In [1]:
import os
import time
import math
import torch
import torch.nn as nn
import torch.nn.utils.prune as prune
from transformers import AutoModelForCausalLM, AutoTokenizer

In [2]:
MODEL_NAME     = "TinyLlama/TinyLlama-1.1B-Chat-v1.0"
MLP_PRUNE_FRAC = 0.5       # fraction of inner neurons to prune
MAX_NEW_TOKENS = 50
PROMPT = (
    "Over the next decade, sustainable energy solutions will revolutionize "
    "global power grids, reducing carbon footprints and fostering resilient "
    "communities through innovative storage and distribution technologies."
)
PERP_TEXT = (
    "Artificial intelligence (AI) is intelligence demonstrated by machines, in contrast "
    "to the natural intelligence displayed by humans and animals. Leading AI textbooks "
    "define the field as the study of intelligent agents: any system that perceives "
    "its environment and takes actions that maximize its chance of achieving its goals."
)


In [3]:
def load_model_and_tokenizer(model_name: str, device: torch.device):
    """
    TODO:
      - Load AutoTokenizer.from_pretrained(model_name, use_fast=True)
      - Load AutoModelForCausalLM.from_pretrained(model_name, torch_dtype=torch.float16)
      - Move model to `device` and set to .eval()
      - Return tokenizer, model
    """
    tokenizer = AutoTokenizer.from_pretrained(model_name, use_fast=True)
    # load model in FP16 for faster inference
    model = AutoModelForCausalLM.from_pretrained(
        model_name,
        torch_dtype=torch.float16
    )
    # move to device and set to eval
    model = model.to(device)
    model.eval()
    return tokenizer, model

In [4]:
def measure_baseline(model: nn.Module, tokenizer, prompt: str, perp_text: str, device: torch.device):
    """
    TODO:
      - Warm up & measure generation latency & throughput on `prompt`
      - Measure peak GPU memory & perplexity on `perp_text`
      - Print or return these baseline metrics
    """
    # 1) Measure latency & throughput
    latency, throughput = measure_latency_and_throughput(model, tokenizer, prompt, device)
    # 2) Measure peak GPU memory & perplexity
    peak_mem, perplexity = measure_peak_mem_and_perplexity(model, tokenizer, perp_text, device)

    # 3) Print baseline metrics
    print(f"[Baseline] latency   = {latency:.3f}s")
    print(f"[Baseline] throughput= {throughput:.1f} tok/s")
    print(f"[Baseline] peak GPU  = {peak_mem:.1f} MiB")
    print(f"[Baseline] perplexity= {perplexity:.3f}")

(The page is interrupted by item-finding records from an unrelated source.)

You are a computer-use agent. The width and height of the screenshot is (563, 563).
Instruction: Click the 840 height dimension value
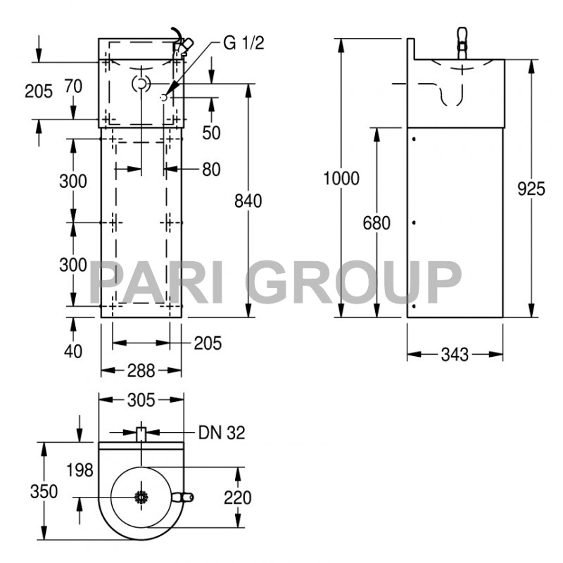[248, 201]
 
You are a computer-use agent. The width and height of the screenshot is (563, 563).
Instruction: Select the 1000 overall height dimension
[341, 178]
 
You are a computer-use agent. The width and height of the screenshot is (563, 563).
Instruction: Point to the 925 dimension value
[531, 189]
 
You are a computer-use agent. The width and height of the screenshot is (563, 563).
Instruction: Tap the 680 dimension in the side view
[376, 223]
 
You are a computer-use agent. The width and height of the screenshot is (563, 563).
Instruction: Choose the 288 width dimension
[141, 369]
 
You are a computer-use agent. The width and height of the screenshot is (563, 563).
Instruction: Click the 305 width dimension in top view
[141, 400]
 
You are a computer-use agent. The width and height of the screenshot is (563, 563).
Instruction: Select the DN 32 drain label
[222, 433]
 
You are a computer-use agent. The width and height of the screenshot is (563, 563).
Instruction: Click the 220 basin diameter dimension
[236, 498]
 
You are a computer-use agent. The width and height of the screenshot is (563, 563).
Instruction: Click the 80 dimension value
[210, 169]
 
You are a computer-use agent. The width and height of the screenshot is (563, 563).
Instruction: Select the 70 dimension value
[72, 87]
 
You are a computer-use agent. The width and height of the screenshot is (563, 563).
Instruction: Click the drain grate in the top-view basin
[141, 497]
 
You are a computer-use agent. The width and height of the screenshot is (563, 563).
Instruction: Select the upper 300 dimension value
[73, 181]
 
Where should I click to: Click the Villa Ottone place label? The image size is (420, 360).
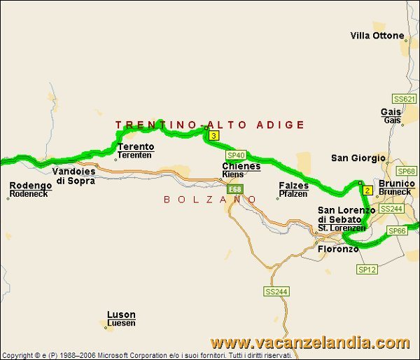point(377,36)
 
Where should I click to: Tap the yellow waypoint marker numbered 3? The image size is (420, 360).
point(214,136)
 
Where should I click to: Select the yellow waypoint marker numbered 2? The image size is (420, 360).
point(367,190)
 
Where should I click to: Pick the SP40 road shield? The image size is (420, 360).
point(235,155)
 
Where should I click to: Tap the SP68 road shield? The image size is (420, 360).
point(406,171)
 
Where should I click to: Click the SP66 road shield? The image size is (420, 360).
point(397,230)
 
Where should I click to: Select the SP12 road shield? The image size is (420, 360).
point(367,269)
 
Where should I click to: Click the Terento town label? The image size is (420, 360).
point(136,147)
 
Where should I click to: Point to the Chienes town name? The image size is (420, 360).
point(241,166)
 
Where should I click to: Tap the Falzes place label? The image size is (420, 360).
point(293,186)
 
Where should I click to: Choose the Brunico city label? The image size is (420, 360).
point(396,184)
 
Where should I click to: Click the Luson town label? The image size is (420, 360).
point(121,315)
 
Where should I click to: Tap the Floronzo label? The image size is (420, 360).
point(338,249)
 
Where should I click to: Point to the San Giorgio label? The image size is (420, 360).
point(358,158)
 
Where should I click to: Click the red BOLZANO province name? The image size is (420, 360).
point(211,200)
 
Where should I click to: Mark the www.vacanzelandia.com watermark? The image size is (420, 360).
point(310,343)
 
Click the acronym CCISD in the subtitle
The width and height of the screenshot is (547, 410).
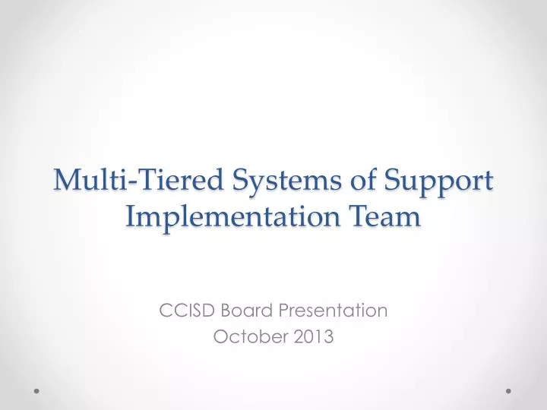[x=183, y=310]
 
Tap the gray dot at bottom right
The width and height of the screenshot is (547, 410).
[x=508, y=392]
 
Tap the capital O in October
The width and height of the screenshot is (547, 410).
[x=220, y=337]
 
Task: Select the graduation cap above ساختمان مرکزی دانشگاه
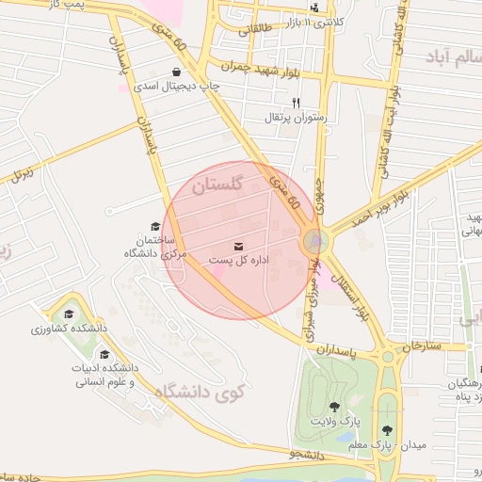(x=155, y=226)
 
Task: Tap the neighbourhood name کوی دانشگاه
(x=201, y=396)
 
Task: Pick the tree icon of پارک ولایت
(x=334, y=407)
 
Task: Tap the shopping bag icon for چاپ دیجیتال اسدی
(x=176, y=72)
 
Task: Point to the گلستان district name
(x=217, y=185)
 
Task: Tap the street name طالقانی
(x=254, y=29)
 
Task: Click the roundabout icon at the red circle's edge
(x=315, y=242)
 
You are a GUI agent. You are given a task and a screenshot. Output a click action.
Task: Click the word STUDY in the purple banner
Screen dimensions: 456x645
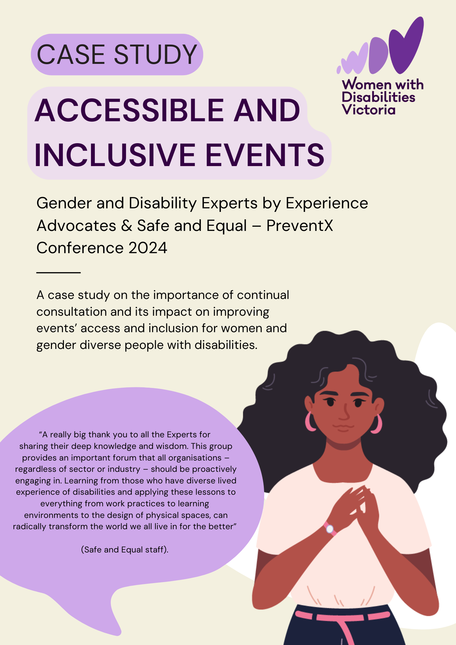[155, 54]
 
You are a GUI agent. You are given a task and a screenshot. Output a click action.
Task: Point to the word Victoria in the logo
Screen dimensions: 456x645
[369, 110]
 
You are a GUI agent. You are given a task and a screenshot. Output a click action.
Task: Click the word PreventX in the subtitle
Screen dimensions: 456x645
[300, 225]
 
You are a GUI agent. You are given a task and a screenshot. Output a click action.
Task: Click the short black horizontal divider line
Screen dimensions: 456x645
[58, 273]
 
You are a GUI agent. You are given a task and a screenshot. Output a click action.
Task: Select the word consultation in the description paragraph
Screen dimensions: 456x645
[72, 312]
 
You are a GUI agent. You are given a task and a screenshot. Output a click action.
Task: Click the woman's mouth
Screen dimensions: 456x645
[343, 428]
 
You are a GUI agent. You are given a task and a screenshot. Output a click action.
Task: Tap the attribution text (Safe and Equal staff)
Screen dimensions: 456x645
[125, 550]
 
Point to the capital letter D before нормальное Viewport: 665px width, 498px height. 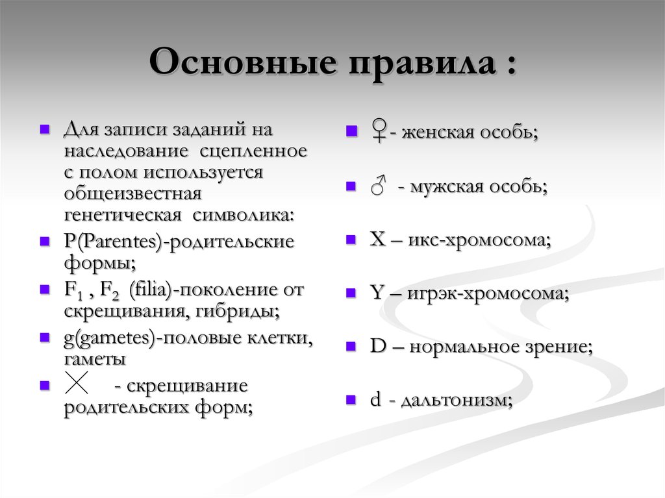[377, 346]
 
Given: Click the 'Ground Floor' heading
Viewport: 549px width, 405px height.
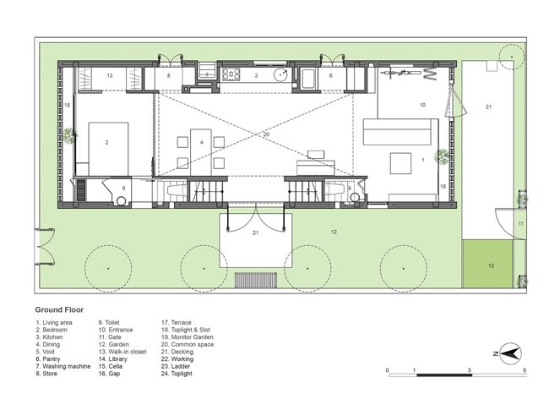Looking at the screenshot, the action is coord(59,309).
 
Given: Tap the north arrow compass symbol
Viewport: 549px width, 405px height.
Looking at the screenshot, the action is coord(510,353).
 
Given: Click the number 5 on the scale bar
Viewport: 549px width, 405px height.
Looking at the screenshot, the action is coord(525,370).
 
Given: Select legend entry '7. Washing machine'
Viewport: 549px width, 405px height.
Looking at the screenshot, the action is coord(63,366).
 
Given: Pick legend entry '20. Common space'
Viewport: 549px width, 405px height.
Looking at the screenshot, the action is coord(188,344).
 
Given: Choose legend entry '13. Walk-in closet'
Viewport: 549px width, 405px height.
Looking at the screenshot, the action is coord(122,352).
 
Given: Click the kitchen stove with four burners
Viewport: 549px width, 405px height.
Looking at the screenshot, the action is coord(231,74).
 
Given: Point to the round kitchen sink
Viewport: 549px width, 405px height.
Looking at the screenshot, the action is coord(281,74).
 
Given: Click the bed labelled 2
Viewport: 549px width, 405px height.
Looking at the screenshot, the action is coord(108,149).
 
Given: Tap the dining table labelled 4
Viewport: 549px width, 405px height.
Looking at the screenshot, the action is coord(201,152).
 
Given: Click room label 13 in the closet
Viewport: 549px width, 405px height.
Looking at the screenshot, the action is coord(110,75).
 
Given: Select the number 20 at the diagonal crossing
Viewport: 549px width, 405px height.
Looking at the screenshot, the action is coord(266,134).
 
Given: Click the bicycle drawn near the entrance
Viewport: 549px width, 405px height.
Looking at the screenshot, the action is coord(400,73).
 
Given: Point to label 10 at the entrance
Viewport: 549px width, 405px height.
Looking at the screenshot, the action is coord(422,105).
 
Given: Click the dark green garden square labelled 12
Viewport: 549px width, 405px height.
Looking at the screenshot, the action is coord(487,264).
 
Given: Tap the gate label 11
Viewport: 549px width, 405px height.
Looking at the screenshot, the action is coord(521,223).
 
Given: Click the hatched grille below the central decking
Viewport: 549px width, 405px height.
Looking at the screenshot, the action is coord(256,280).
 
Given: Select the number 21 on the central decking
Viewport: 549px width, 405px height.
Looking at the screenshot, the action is coord(256,233).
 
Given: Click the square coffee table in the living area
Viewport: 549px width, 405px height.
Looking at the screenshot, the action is coord(401,163).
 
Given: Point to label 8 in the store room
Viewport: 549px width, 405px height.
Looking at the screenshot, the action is coord(168,75).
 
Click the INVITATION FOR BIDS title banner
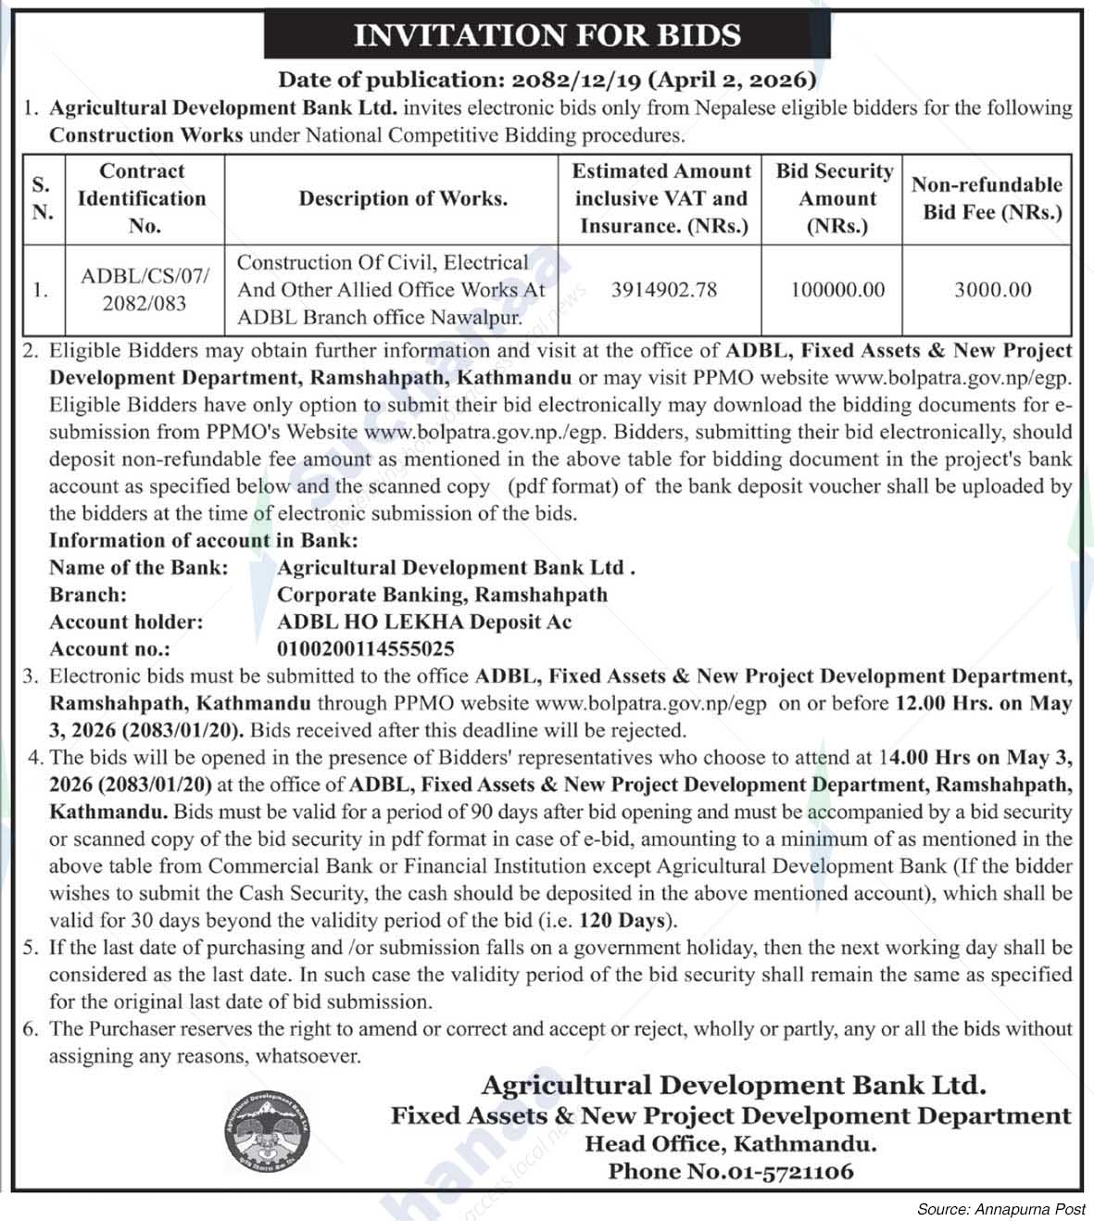pos(547,35)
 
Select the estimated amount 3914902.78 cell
pos(663,290)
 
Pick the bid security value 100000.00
pos(837,290)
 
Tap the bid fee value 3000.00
pos(992,290)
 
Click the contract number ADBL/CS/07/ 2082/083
pos(145,290)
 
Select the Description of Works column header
pos(403,198)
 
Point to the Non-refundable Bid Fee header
pos(987,198)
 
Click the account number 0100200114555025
pos(366,649)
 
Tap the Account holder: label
pos(125,623)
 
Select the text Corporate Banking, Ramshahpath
pos(442,595)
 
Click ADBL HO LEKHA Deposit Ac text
pos(424,623)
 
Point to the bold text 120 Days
pos(622,921)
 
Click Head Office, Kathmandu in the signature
pos(730,1143)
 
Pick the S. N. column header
pos(43,198)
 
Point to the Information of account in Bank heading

    # Return in case caller wants to use them programmatically
    return {
        "latency": latency,
        "throughput": throughput,
        "peak_gpu_mem": peak_mem,
        "perplexity": perplexity
    }

In [5]:
def prune_mlp_rows_and_cols(model: nn.Module, prune_frac: float):
    """
    TODO:
      - Move model to CPU
      - For each layer in model.model.layers:
          • Zero out `prune_frac` of rows in gate_proj and up_proj
          • Zero out corresponding `prune_frac` of columns in down_proj
      - Remove pruning reparameterizations
    """
    # 1) Ensure we prune on CPU to avoid GPU OOM
    model.cpu()
    torch.cuda.empty_cache()

    # 2) Iterate through each decoder layer’s MLP
    for layer in model.model.layers:
        gate = layer.mlp.gate_proj   # [inner, hidden]
        up   = layer.mlp.up_proj     # [inner, hidden]
        down = layer.mlp.down_proj   # [hidden, inner]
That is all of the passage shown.